Il bello della letteratura, come dice sempre Benigni quando parla di Dante, è che dà il nome alle cose che tu non sai spiegare. Tutto ciò che ci succede nella vita può essere scritto, reso pulito e immortale dalla penna, e la scrittura è più di una possibilità, è una necessità del genere umano, per dare conforto e speranza a se stesso. La difficoltà del fare letteratura sta, di conseguenza, nell’originalità, nel saper raccontare qualcosa di nuovo, di inedito, soprattutto quando ci si accorge che già tra le narrazioni più antiche del mondo si trova tutta la vita umana.

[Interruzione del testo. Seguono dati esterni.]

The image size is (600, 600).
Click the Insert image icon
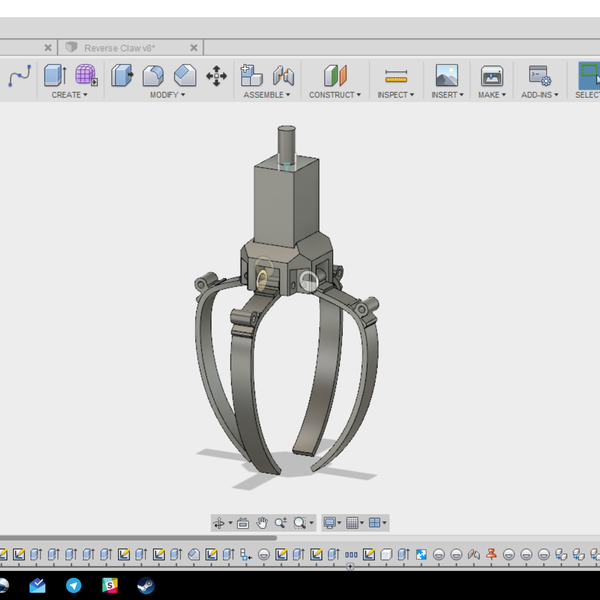446,76
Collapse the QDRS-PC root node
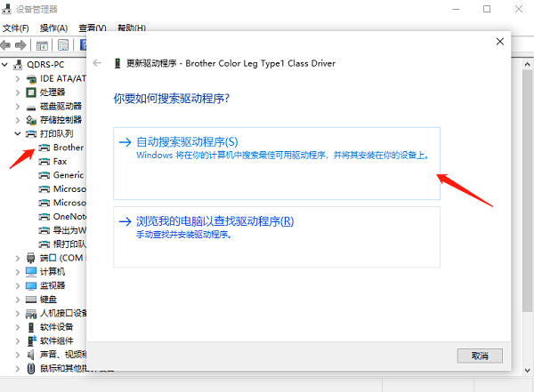The height and width of the screenshot is (392, 534). [x=7, y=65]
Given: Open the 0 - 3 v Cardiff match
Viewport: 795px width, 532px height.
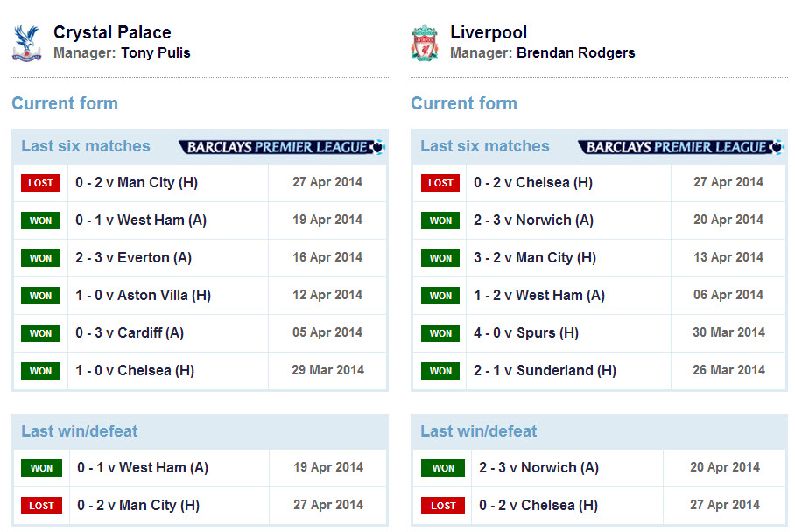Looking at the screenshot, I should [x=130, y=333].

Il popolo di Israele, forse proprio a causa del suo sentirsi Eletto –è l’elezione non solo un dono ma anche una condanna, un aggravio di Responsabilità- ha condensato ciò che conosceva del cuore umano nell’Antico Testamento. Ha così costretto la leggenda delle dieci misure di bellezza e di dolore ad avverarsi. Superare la profondità e la completezza delle Sacre Scritture è arduo: tanti ci hanno provato, pochi ci sono riusciti.

Jorge Luis Borges, che si dice abbia letto tutti i libri del mondo, riesce a tirar fuori dal Tutto, perfetto e compiuto, un breve mirabile racconto, ribaltando la prospettiva del mito di Caino e Abele.

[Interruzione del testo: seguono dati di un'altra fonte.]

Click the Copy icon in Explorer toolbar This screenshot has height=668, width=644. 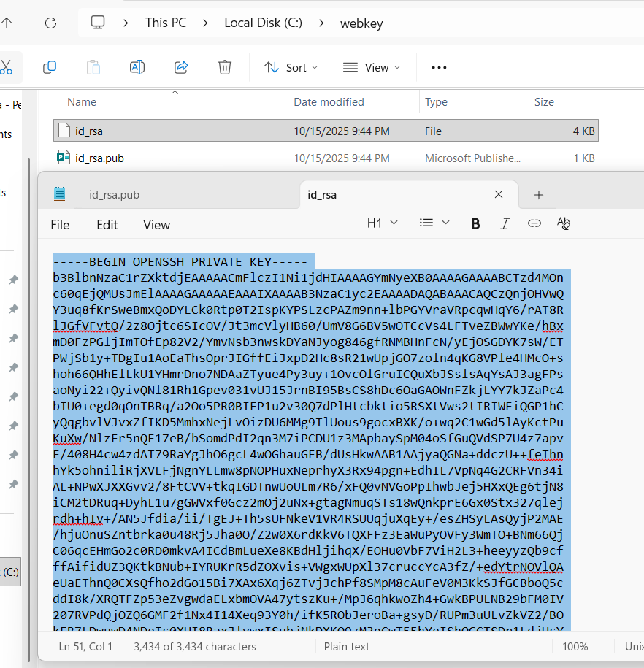[x=50, y=67]
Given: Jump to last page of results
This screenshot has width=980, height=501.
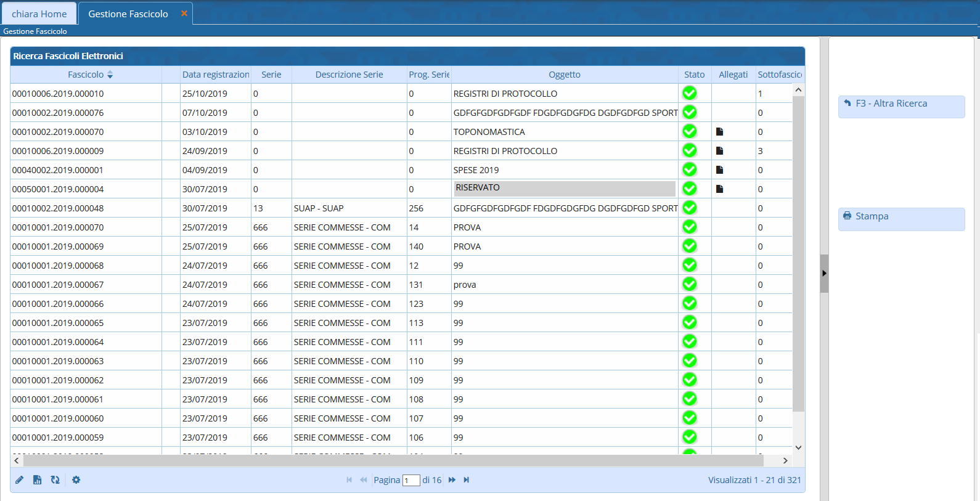Looking at the screenshot, I should pos(467,480).
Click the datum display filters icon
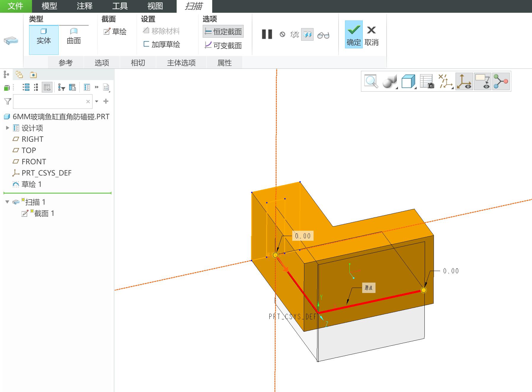Image resolution: width=532 pixels, height=392 pixels. [x=445, y=81]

Abele e Caino s'incontrarono dopo la morte di Abele. Camminavano nel deserto e si riconobbero da lontano, perché erano ambedue molto alti. I fratelli sedettero in terra, accesero un fuoco e mangiarono. Tacevano, come fa la gente stanca quando declina il giorno. Nel cielo spuntava qualche stella, che non aveva ancora ricevuto il suo nome. Alla luce delle fiamme, Caino notò sulla fronte di Abele il segno della pietra e lasciando cadere il pane che stava per portare alla bocca chiese che gli fosse perdonato il suo delitto. Abele rispose: -Tu hai ucciso me, o io ho ucciso te? Non ricordo più: stiamo qui insieme come prima. -Ora so che mi hai perdonato davvero, -disse Caino, -perché dimenticare è perdonare. Anch'io cercherò di scordare. Abele disse lentamente: -È così. Finchè dura il rimorso dura la colpa. [da Elogio dell’ombra]


Di tutt’altra pasta è la riflessione che fa quel genio che era Bruce Chatwin in “Le vie dei canti”. Il libro, peraltro meraviglioso, è tutta una riflessione sul viaggio, sul nomadismo, ed è pieno di citazioni e riferimenti ad altri scritti. Chi ha una mente modesta penserà che avrà parlato di Abramo, e invece ha parlato anche lui dei due figli di Adamo ed Eva. A quanto pare infatti la parola Abele deriva da Hebel, che in ebraico antico significa “vapore, fiato”, e dunque ogni cosa animata, e soprattutto, secondo l’interpretazione di Chatwin, ogni cosa nomade, in movimento.
E infatti Abele è il figlio pastore, che passa il tempo a pascolare pecore. Al contrario Caino deriverebbe da Kanah, “acquisire, possedere, ottenere, soggiogare”, e quindi nel nome sarebbe racchiusa non solo la violenza contro il fratello, ma la bruttura della stabilità, del rimanere fermi, e cioè la proprietà delle cose (e qui, a scanso di equivoci, rimando a “la roba” di Giovanni Verga). Caino appunto è il fratello stanziale, che vive di agricoltura.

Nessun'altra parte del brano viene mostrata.